### [Task to complete]
Only one stretch of the listing below is wanted. Begin at the line that has "Shop Jewelry (96, 249)", stop after the line that has "[LinkedIn] (132, 2340)", and repeat every line in between exactly.

○ ○ ○

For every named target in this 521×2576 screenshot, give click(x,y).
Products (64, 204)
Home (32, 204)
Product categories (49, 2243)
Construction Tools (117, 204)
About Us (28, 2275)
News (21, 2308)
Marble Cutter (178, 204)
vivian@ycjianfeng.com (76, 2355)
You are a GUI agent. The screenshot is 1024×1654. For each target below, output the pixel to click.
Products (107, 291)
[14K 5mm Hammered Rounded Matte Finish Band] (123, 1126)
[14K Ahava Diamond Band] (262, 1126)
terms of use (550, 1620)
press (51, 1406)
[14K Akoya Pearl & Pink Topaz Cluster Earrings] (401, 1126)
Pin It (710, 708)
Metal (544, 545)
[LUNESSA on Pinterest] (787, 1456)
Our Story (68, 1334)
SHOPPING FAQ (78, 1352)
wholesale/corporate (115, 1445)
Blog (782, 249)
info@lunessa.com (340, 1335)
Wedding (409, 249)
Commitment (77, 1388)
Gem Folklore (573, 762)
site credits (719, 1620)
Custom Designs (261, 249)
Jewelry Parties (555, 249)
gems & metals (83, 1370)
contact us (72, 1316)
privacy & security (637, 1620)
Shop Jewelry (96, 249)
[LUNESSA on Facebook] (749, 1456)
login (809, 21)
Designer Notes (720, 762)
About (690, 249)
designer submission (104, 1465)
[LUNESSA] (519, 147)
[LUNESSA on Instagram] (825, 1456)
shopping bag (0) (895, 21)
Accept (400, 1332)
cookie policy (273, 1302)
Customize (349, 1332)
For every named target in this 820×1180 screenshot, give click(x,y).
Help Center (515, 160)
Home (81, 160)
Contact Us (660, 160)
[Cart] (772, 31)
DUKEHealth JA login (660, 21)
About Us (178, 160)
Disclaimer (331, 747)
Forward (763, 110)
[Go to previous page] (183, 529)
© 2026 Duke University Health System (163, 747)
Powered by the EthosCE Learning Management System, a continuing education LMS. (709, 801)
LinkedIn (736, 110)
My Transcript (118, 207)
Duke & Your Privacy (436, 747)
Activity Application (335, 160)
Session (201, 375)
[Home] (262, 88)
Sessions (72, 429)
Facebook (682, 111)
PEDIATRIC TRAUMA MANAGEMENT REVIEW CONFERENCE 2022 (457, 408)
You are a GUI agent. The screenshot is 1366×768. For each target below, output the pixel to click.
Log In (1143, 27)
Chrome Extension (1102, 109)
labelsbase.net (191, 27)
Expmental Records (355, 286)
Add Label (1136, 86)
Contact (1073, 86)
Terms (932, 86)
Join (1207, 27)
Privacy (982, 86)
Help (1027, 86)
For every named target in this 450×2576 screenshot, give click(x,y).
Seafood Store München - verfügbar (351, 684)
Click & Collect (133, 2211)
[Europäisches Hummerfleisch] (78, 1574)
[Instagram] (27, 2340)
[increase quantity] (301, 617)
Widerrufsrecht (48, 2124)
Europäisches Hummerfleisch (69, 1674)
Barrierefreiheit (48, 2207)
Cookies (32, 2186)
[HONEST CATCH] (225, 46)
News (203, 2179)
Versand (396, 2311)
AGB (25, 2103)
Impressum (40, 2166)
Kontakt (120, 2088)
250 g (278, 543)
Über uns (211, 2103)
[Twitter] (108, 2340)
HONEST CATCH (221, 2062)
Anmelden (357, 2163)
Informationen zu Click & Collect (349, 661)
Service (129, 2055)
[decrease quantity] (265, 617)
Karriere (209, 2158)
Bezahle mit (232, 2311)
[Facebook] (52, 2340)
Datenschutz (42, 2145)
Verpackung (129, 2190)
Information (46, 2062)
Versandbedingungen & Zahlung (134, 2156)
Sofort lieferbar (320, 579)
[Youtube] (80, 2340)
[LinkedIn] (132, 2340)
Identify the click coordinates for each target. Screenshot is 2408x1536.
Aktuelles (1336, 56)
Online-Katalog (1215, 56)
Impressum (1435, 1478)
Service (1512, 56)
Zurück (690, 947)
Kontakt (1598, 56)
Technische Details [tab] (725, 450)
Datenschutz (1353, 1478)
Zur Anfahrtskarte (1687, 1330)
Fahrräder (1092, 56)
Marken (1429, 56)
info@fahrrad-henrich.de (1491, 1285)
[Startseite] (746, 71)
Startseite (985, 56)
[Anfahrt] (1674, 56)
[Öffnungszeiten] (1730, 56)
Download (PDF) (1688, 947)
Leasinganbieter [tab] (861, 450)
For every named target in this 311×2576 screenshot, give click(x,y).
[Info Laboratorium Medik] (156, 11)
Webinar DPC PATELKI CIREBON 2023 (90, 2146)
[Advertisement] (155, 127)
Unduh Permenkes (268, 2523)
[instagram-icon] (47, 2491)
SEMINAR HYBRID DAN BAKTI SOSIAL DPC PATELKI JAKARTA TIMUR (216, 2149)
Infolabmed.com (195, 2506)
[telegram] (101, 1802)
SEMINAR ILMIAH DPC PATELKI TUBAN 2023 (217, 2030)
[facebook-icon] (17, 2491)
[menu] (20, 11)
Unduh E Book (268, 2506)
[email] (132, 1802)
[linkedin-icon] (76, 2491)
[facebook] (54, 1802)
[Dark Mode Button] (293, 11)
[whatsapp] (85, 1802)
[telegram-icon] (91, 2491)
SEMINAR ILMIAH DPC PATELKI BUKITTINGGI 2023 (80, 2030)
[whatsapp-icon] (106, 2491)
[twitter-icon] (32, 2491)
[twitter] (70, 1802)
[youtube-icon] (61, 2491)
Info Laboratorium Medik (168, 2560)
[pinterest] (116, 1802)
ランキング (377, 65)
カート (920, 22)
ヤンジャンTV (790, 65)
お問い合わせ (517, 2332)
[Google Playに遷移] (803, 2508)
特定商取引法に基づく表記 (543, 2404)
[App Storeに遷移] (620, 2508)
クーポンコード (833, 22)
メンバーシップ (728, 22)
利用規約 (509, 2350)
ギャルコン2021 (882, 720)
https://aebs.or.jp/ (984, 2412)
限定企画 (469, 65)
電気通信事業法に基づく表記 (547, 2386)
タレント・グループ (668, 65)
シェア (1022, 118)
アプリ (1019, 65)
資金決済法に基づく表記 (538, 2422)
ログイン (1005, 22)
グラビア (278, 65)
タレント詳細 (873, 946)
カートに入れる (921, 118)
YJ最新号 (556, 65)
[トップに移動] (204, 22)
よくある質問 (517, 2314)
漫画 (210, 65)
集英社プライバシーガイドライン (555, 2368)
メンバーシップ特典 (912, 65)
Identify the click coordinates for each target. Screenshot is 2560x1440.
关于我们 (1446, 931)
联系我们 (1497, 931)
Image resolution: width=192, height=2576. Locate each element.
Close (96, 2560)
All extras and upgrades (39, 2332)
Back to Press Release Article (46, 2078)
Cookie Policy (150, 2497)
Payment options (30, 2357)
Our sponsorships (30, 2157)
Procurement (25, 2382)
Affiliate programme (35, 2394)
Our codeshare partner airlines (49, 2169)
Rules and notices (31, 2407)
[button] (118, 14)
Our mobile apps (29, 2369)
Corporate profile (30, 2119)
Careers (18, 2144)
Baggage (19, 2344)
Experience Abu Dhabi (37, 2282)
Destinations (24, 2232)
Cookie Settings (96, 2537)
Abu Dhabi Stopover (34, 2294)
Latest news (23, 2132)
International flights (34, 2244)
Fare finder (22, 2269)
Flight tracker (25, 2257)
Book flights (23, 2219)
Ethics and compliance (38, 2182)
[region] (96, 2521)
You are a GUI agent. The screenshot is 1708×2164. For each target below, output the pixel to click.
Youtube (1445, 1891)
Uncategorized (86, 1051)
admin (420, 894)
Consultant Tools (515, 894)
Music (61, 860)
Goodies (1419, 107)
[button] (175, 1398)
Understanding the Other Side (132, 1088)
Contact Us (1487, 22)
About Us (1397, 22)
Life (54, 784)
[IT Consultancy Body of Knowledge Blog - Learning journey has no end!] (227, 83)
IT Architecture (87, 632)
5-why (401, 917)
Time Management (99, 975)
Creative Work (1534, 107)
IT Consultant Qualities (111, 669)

○ ○ ○

### [Solved exercise]
Shop Jewelry (96, 249)
[LUNESSA on Facebook] (749, 1456)
login (809, 21)
Designer Notes (720, 762)
About (690, 249)
designer submission (104, 1465)
[LUNESSA] (519, 147)
[LUNESSA on Instagram] (825, 1456)
shopping bag (0) (895, 21)
Accept (400, 1332)
cookie policy (273, 1302)
Customize (349, 1332)
For every named target in this 820×1180 screenshot, give click(x,y).
Help Center (515, 160)
Home (81, 160)
Contact Us (660, 160)
[Cart] (772, 31)
DUKEHealth JA login (660, 21)
About Us (178, 160)
Disclaimer (331, 747)
Forward (763, 110)
[Go to previous page] (183, 529)
© 2026 Duke University Health System (163, 747)
Powered by the EthosCE Learning Management System, a continuing education LMS. (709, 801)
LinkedIn (736, 110)
My Transcript (118, 207)
Duke & Your Privacy (436, 747)
Activity Application (335, 160)
Session (201, 375)
[Home] (262, 88)
Sessions (72, 429)
Facebook (682, 111)
PEDIATRIC TRAUMA MANAGEMENT REVIEW CONFERENCE 2022 (457, 408)
You are a GUI agent. The screenshot is 1366×768. For each target below, output the pixel to click.
Log In (1143, 27)
Chrome Extension (1102, 109)
labelsbase.net (191, 27)
Expmental Records (355, 286)
Add Label (1136, 86)
Contact (1073, 86)
Terms (932, 86)
Join (1207, 27)
Privacy (982, 86)
Help (1027, 86)
For every named target in this 450×2576 screenshot, give click(x,y).
Seafood Store München - verfügbar (351, 684)
Click & Collect (133, 2211)
[Europäisches Hummerfleisch] (78, 1574)
[Instagram] (27, 2340)
[increase quantity] (301, 617)
Widerrufsrecht (48, 2124)
Europäisches Hummerfleisch (69, 1674)
Barrierefreiheit (48, 2207)
Cookies (32, 2186)
[HONEST CATCH] (225, 46)
News (203, 2179)
Versand (396, 2311)
AGB (25, 2103)
Impressum (40, 2166)
Kontakt (120, 2088)
250 g (278, 543)
Über uns (211, 2103)
[Twitter] (108, 2340)
HONEST CATCH (221, 2062)
Anmelden (357, 2163)
Informationen zu Click & Collect (349, 661)
Service (129, 2055)
[decrease quantity] (265, 617)
Karriere (209, 2158)
Bezahle mit (232, 2311)
[Facebook] (52, 2340)
Datenschutz (42, 2145)
Verpackung (129, 2190)
Information (46, 2062)
Versandbedingungen & Zahlung (134, 2156)
Sofort lieferbar (320, 579)
[Youtube] (80, 2340)
[LinkedIn] (132, 2340)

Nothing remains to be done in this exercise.